Finite Displacement of a Rigid Body

Section 1.7 Finite Displacement of a Rigid Body

We propose in this section to study the finite displacements of rigid bodies, that is, mappings which take a configuration of rigid body \(\cB\) into new configurations in referential \(\cE\text{.}\) We start with a general definition of displacements.

Definition 1.7.1. Displacements.

Displacements are mappings of \(\cE\) which conserve distance and orientation.

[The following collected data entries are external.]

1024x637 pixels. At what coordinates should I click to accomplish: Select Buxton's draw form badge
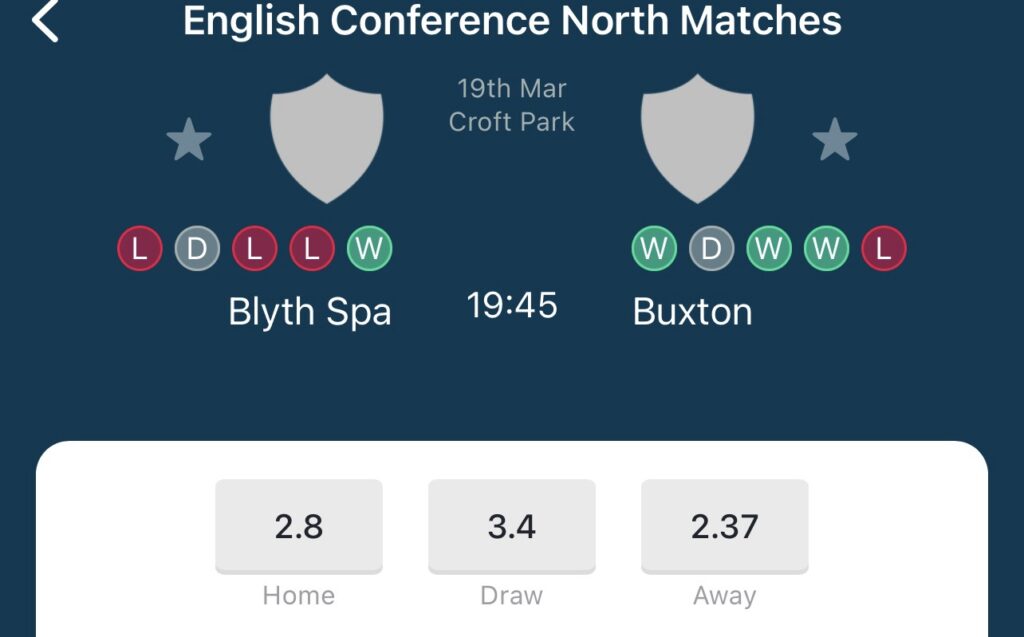712,248
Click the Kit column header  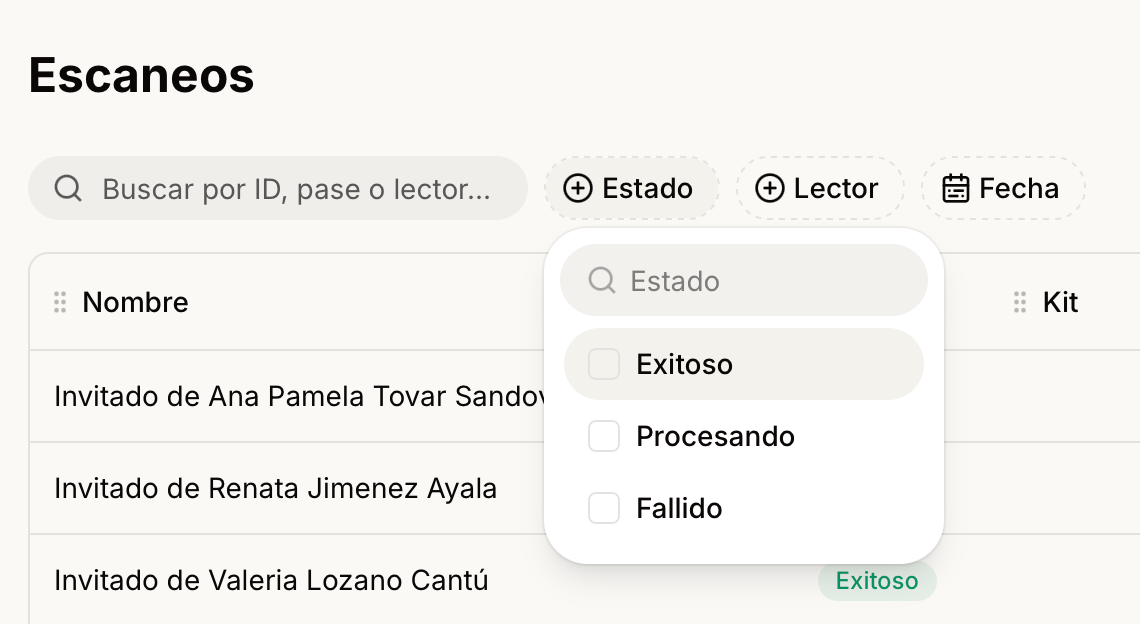[x=1060, y=302]
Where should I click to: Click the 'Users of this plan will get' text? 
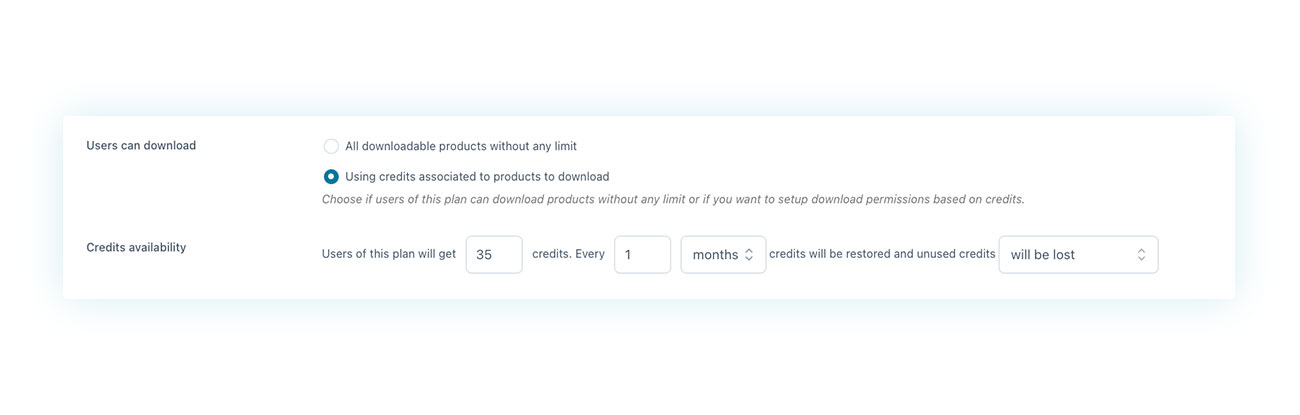[389, 254]
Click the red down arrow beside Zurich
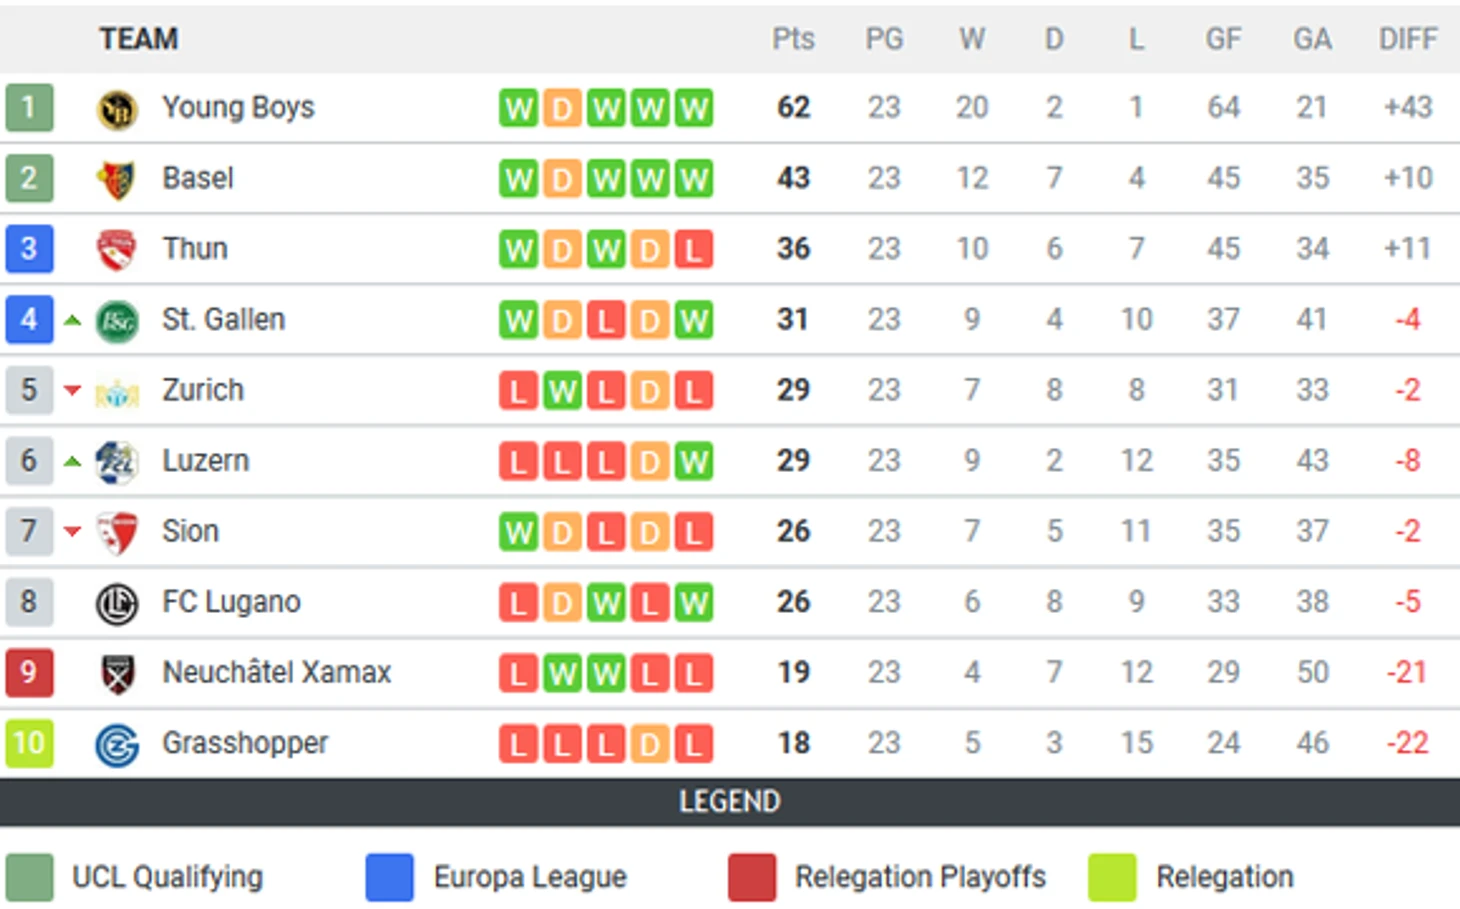Viewport: 1460px width, 909px height. click(x=72, y=390)
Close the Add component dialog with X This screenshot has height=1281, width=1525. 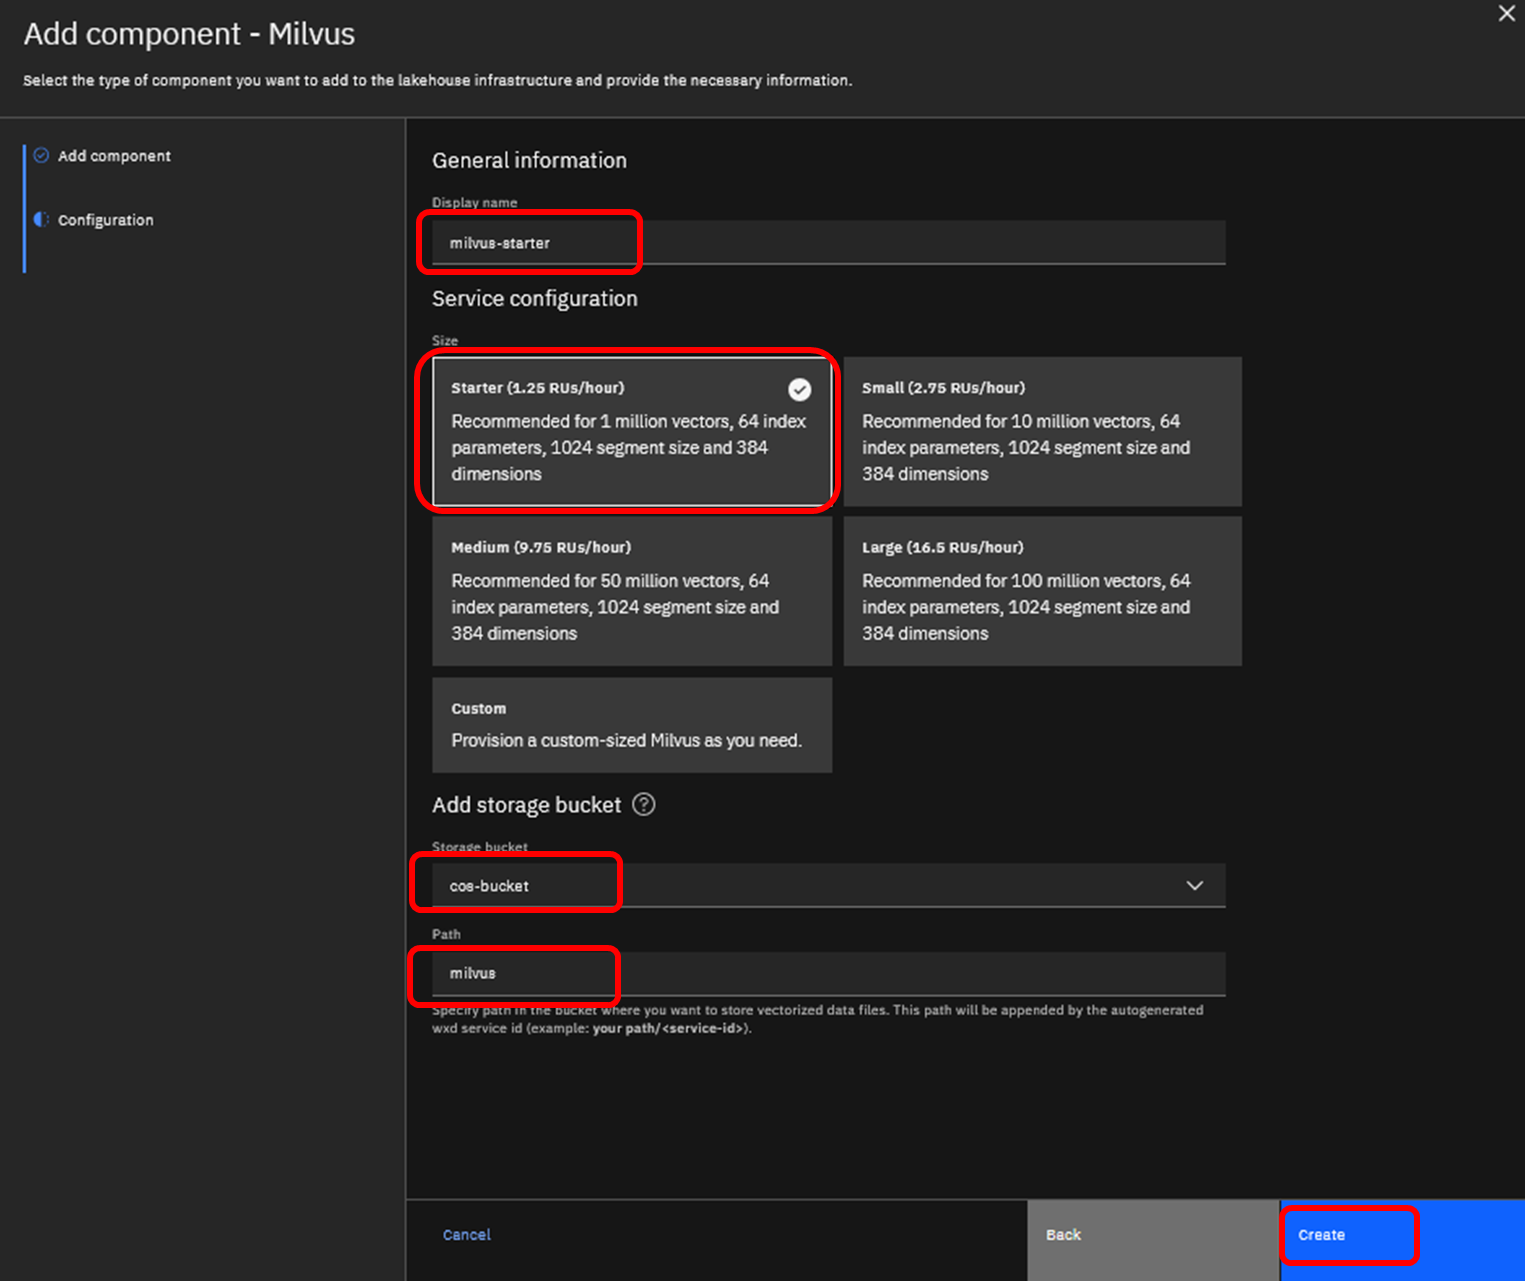[1506, 14]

See Figure 1.7.5. Each point \(P\) of \(\cB\) is mapped by displacement \(\cD\) into a point \(P'\) with the following requirements:

distances between points of \(\cB\) are conserved by \(\cD\text{:}\)
\begin{equation*} |\bp- \bq| = |\bp'- \bq'| \end{equation*}
denoting \(\bp = \br_{OP}\text{,}\) \(\bq = \br_{OQ}\text{,}\) \(\bp' = \br_{OP'}\text{,}\) and \(\bq' = \br_{OQ'}\text{.}\)
oriented angles are conserved by \(\cD\text{.}\)
\begin{equation*} (\bq-\bp, \br-\bp) = (\bq'-\bp', \br'-\bp') \end{equation*}
for any three points \(P\text{,}\) \(Q\) and \(R\) attached to \(\cB\text{.}\)

Remark 1.7.2.

The set of displacements constitutes a group. It is a subgroup of the group of isometries of \(\cE\) (mappings in \(\cE\) which conserve distance).

Remark 1.7.3.

The set of all possible displacements is comprised of translations, rotations and their compositions.

Remark 1.7.4.

It will be useful to define the field of displacements \(P \in \cB \mapsto \bod_P = \bp'-\bp = \br_{PP'}\text{.}\)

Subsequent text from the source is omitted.